Galway is at once a city and a state of mind, a place so electrifyingly laid-back it seems to exist in its own time zone.
Like any city, however, it's got its wheat and its chaff. So how can a visitor separate the two, getting a genuinely local immersion without endless Googling?
One way is to take a food tour.
You don't need to know your grills from your griddles to get the most out of a snack safari. Good food tours work because they foster a group rapport, take you to both traditional and on-trend spots, and serve up tasty historical, cultural and social titbits with the eats and drinks.
Provided the guide is good, you'll come away with a rich understanding of the city and a clued-in list of places to go back to.
Sheena Dignam (above) is such a guide. Her Galway Food Tours (galwayfoodtours.com; €35pp) offer a 2.5-hour taster of eight or so stops ranging from the market at St Nicholas' Church to the culinary crossroads that is McCambridge's.
Joining a tour, I sipped Micil Poitín and Cosmic Cow milk stout, nibbled Hazel Mountain chocolate and WA Café sushi, and scoffed everything from Michael Brown's oysters to mouthwatering crab wraps at Kai.

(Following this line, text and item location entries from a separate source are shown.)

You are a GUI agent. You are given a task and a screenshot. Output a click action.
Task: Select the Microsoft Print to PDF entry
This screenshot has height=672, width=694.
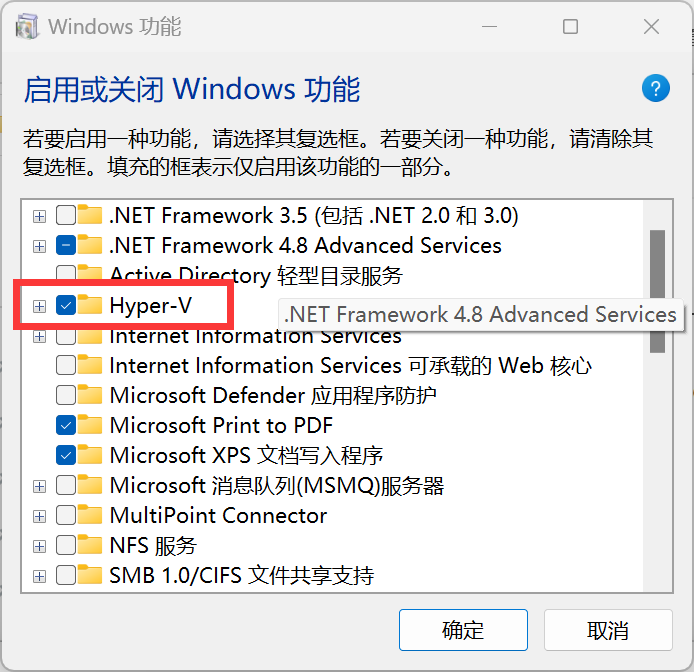pyautogui.click(x=221, y=425)
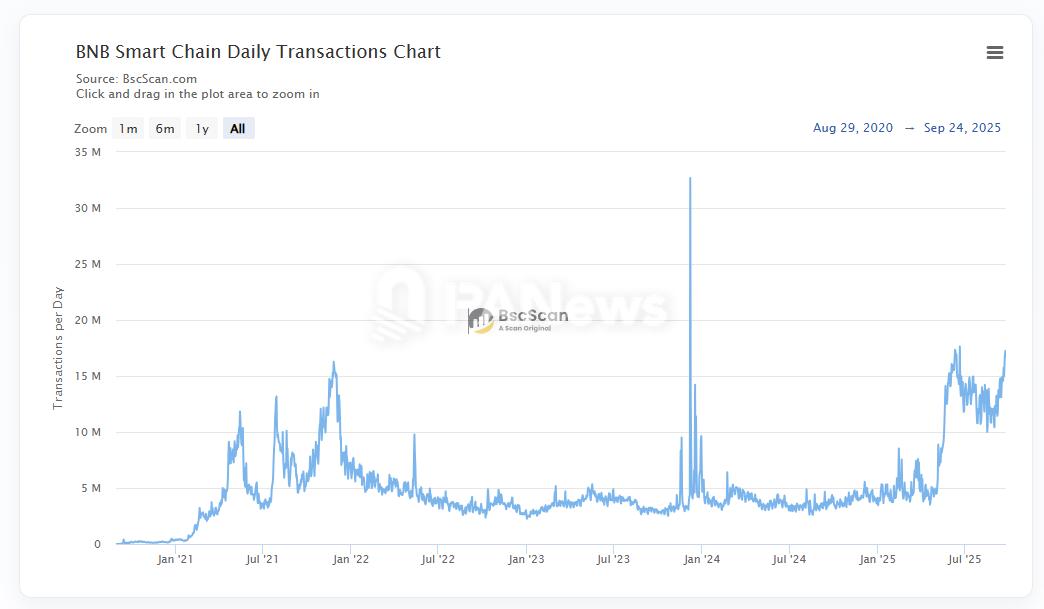Click the arrow between the date range fields
The height and width of the screenshot is (609, 1044).
click(909, 128)
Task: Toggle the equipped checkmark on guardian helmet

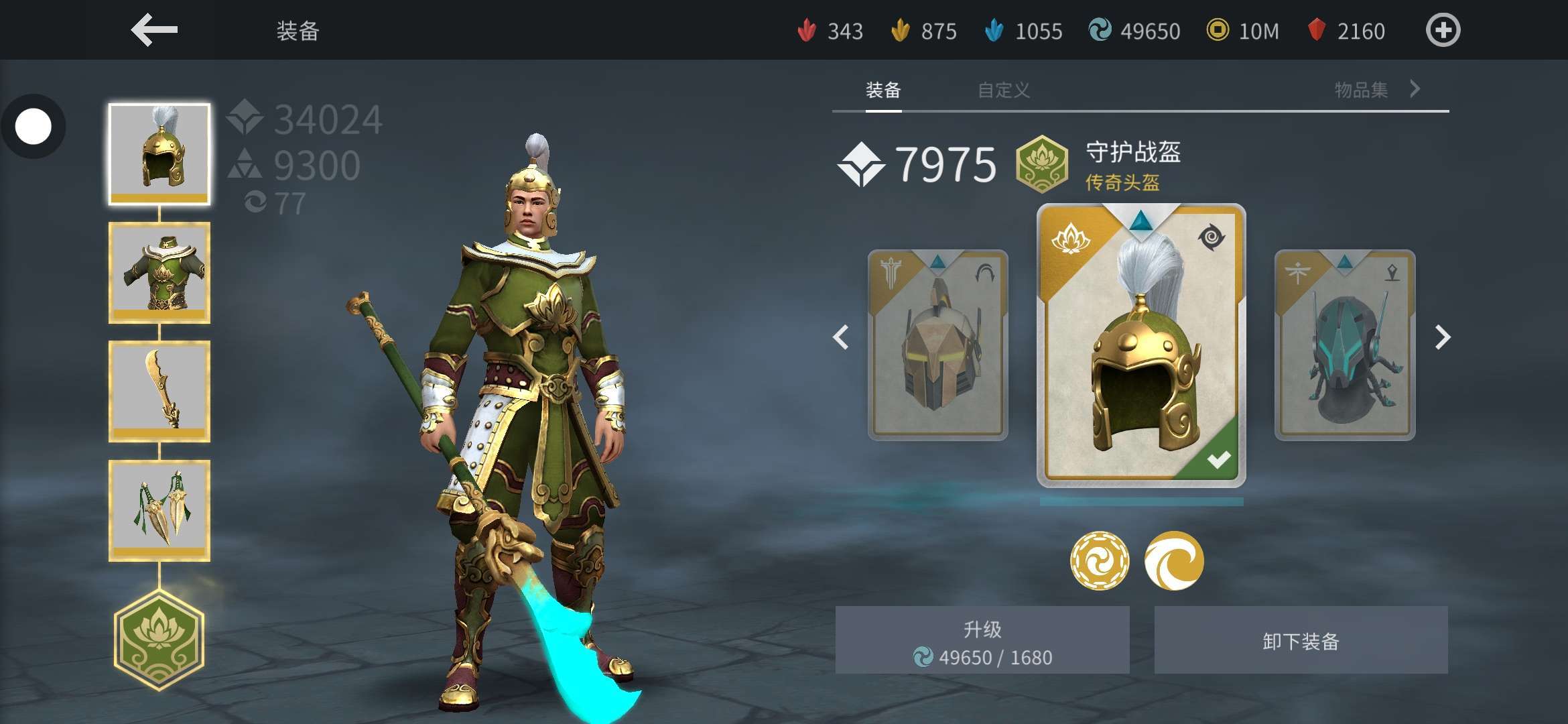Action: click(x=1218, y=460)
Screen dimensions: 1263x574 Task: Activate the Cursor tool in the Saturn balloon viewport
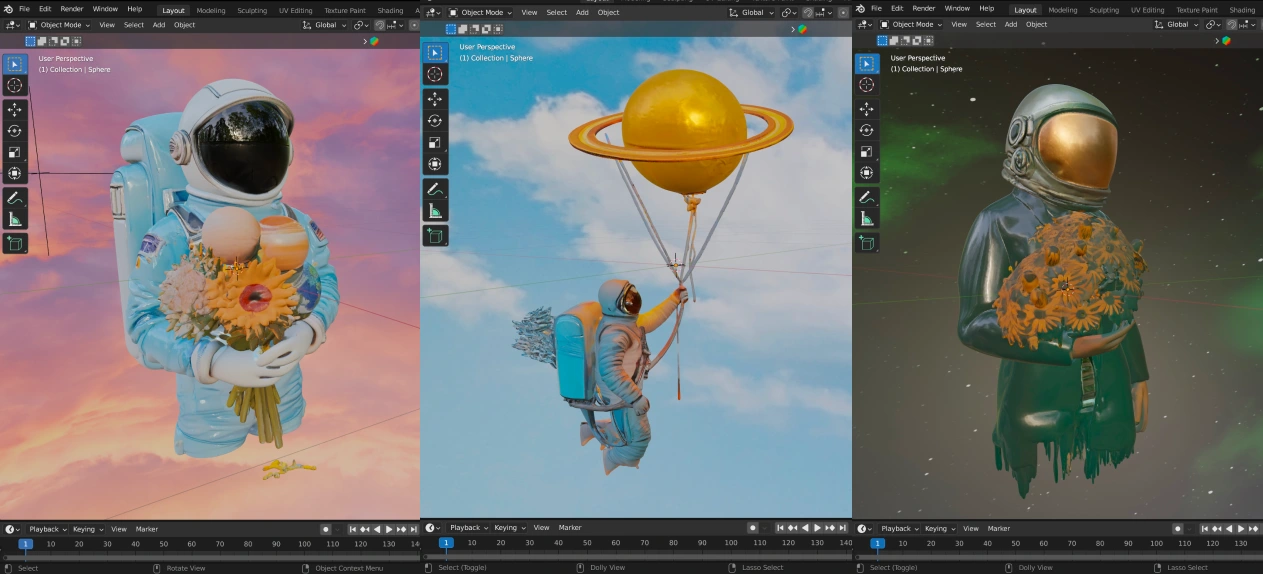pyautogui.click(x=435, y=74)
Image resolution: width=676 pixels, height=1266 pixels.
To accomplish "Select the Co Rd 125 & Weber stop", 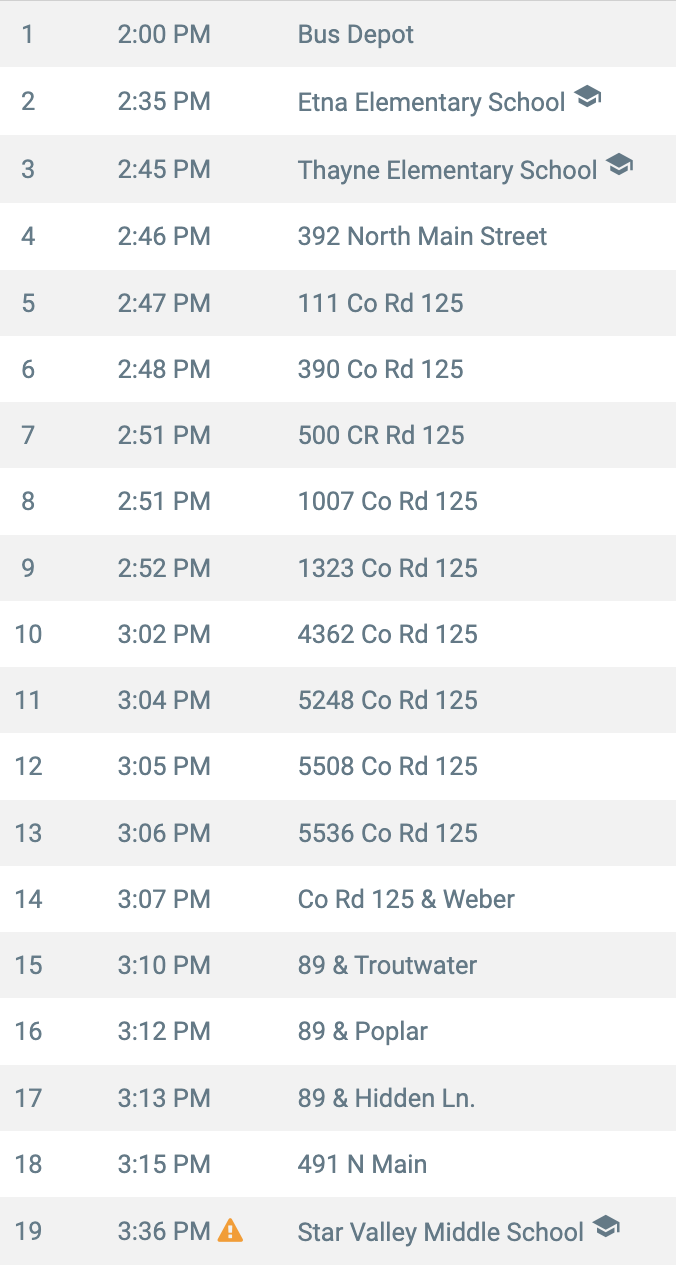I will tap(338, 899).
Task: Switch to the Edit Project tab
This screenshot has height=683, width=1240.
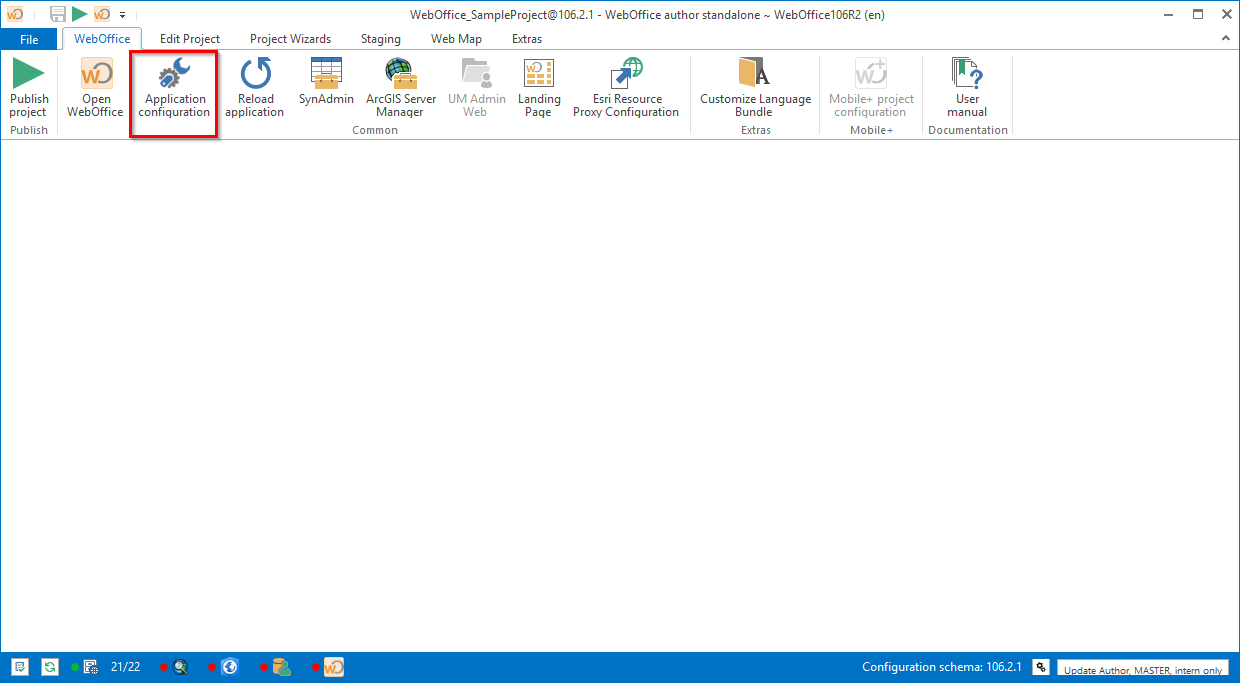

That was just for starters.
You can get full and tired on food tours, but Sheena paces things nicely, works a short-but-sweet script and knows when to step in to provide explanations and context, and when to step back to let chefs and producers tell their stories.
Get a flavour of these foods (and others) in our video above.
Want to take your taste buds further?
As well as her standard tour, Sheena does food and cycling tours, 'sweet tooth' tours, evening tours and a six-hour feast including both her Galway city tour and a trail of producers, brewers and farmers in Connemara. Setting out from the city, the tour (€95pp) uses a small bus with hotel pick-ups included.
Whichever you pick, make sure to avoid big meals beforehand (portions are small, but they add up) and bring comfy shoes... the walking isn't onerous, but heels are best kept for Galway's nightlife.
Galway has a new boutique hostel - or 'poshtel' - in Salthill's The Nest.
I've been tiring of the whole industrial/hipster shtick, but a recent stay convinced me that this is a welcome addition to the city's accommodation scene - marrying chipboard and steel flourishes with a funky lobby hub, fresh-baked treats for breakfast and rates from as little as €24pp (in a dorm sleeping six; ensuite doubles cost €86).
Rooms are sparse, with tiny showers and sinks in the ensuites, but service is guesthouse-friendly (shout-out to Sharon!).